Peço ao douto censor que observe bem a relação do Indiculum. O frade portuguez (ao menos tenho-o por tal em quanto se não provar o contrario) é o que faz os maiores encarecimentos sobre o valor dos cruzados. D'elle é o periodo que transcrevi em nota a pag. 377. Em toda a carta de Arnulfo nada se lê que iguale esse periodo. Porque não diz o frade outro tanto dos seus? Quem o souber que o explique.
Mais: Affonso I mandou durante o cerco construir dois cemiterios—o dos francos e o dos inglezes—um ao oriente, outro ao occidente, para sepultar os martires de Christo que morriam pelejando. Porque não mando construir outro ao norte para os portuguezes? Parece que morriam menos, e os que morriam se accommodavam com os hospedes. O facto dos dois cemiterios não é de Arnulfo; é do Indiculum.

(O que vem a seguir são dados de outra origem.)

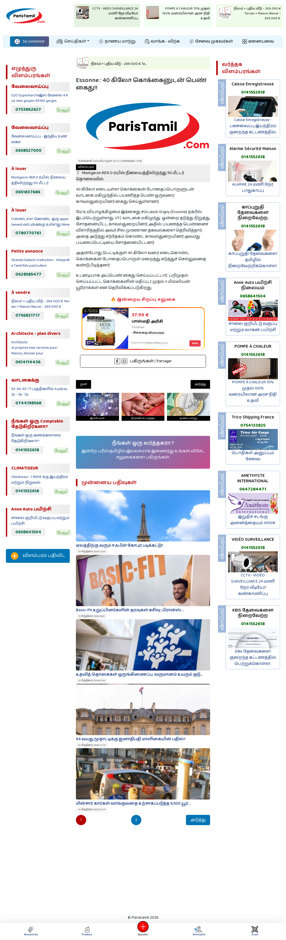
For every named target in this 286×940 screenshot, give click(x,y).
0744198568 (28, 403)
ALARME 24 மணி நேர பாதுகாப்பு (252, 187)
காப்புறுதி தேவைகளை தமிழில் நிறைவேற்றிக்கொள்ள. (253, 260)
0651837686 (27, 192)
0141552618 (27, 450)
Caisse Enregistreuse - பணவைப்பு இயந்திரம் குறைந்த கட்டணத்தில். (253, 126)
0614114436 (28, 362)
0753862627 (28, 109)
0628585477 (28, 274)
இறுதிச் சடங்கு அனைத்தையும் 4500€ (252, 520)
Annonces (31, 931)
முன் (83, 384)
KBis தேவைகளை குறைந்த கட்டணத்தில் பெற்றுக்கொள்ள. (253, 657)
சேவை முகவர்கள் (211, 41)
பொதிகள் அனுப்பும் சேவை (253, 456)
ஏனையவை (258, 41)
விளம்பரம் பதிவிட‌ (38, 556)
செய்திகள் (71, 41)
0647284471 (252, 489)
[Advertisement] (38, 652)
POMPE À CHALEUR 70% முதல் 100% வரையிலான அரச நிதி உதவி (253, 391)
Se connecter (29, 41)
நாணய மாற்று (117, 41)
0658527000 (28, 150)
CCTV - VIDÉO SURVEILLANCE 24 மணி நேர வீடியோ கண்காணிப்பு (253, 584)
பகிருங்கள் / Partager (143, 361)
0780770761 (28, 233)
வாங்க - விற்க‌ (162, 41)
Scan (255, 931)
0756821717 (27, 315)
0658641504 (28, 532)
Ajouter (143, 931)
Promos (87, 931)
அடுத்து (200, 384)
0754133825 (252, 425)
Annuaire (198, 931)
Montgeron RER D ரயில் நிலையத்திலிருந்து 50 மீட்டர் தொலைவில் (130, 173)
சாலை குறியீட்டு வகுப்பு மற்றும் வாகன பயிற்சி (253, 327)
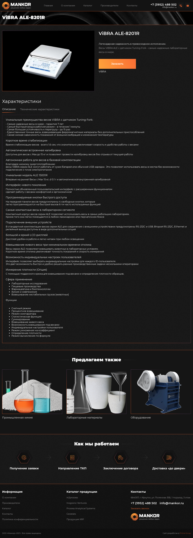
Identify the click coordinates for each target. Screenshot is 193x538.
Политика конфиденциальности (20, 519)
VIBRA (102, 71)
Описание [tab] (9, 109)
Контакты (132, 5)
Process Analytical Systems (81, 508)
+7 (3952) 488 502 (164, 4)
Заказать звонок (140, 508)
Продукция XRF (75, 519)
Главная (48, 5)
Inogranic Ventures (77, 503)
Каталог (87, 5)
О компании (68, 5)
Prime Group (185, 533)
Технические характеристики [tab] (39, 109)
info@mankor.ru (169, 7)
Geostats (71, 513)
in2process (72, 497)
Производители (109, 5)
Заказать (117, 63)
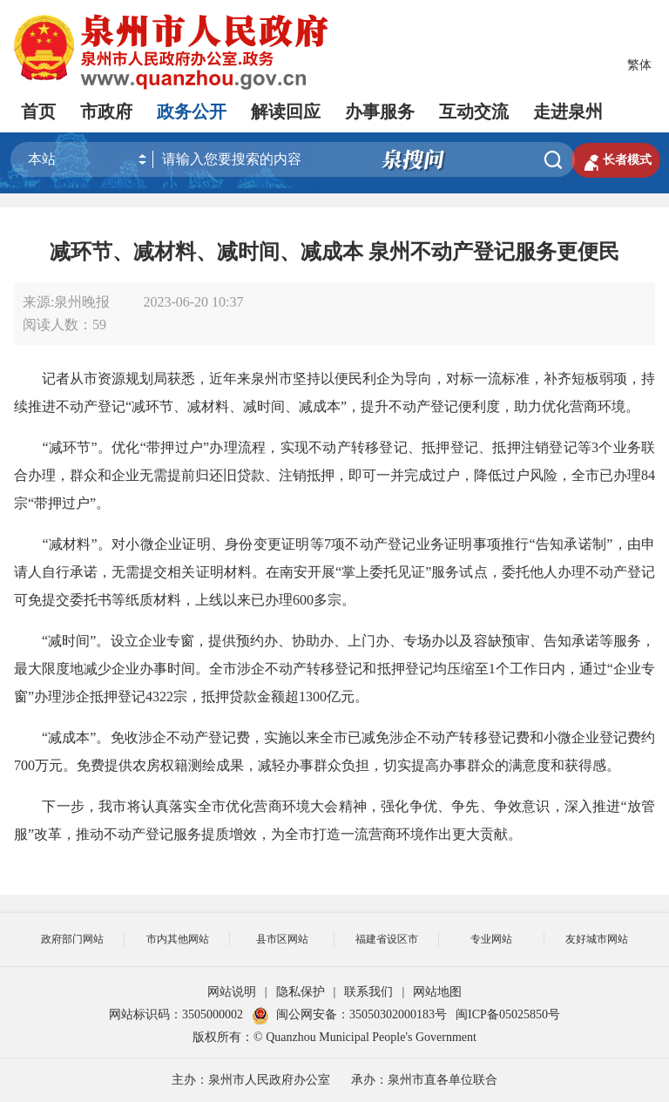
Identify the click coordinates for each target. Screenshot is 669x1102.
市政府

2.^o O que é verdade é que Affonso I era um homem grande; grande capitão e grande politico quanto um soldado rude o podia ser. Sem esses dotes não se funda uma monarchia, sobretudo no meio das difficuldades que elle superou. O mais natural é que poupasse os seus veteranos para outras occasiões arriscadas, que não lhe faltariam, nem faltaram, e que na tomada de Lisboa se aproveitasse habilmente do caracter cubiçoso, violento e audaz dos alliados para poupar quanto fosse possivel os subditos. Quem anda lido nos chronistas d'aquella epocha sabe que os taes martyres de Christo em presentindo avultado despojo atraz de qualquer muralha eram capazes de a desfazer com os dentes; e Affonso I lhes cedera o sacco da cidade. Vertendo o sangue para conquistar esta, trocavam-n'o por ouro; perecendo, conquistavam o ceu. N'aquelle tempo associavam-se bem o enthusiasmo religioso e a cubiça.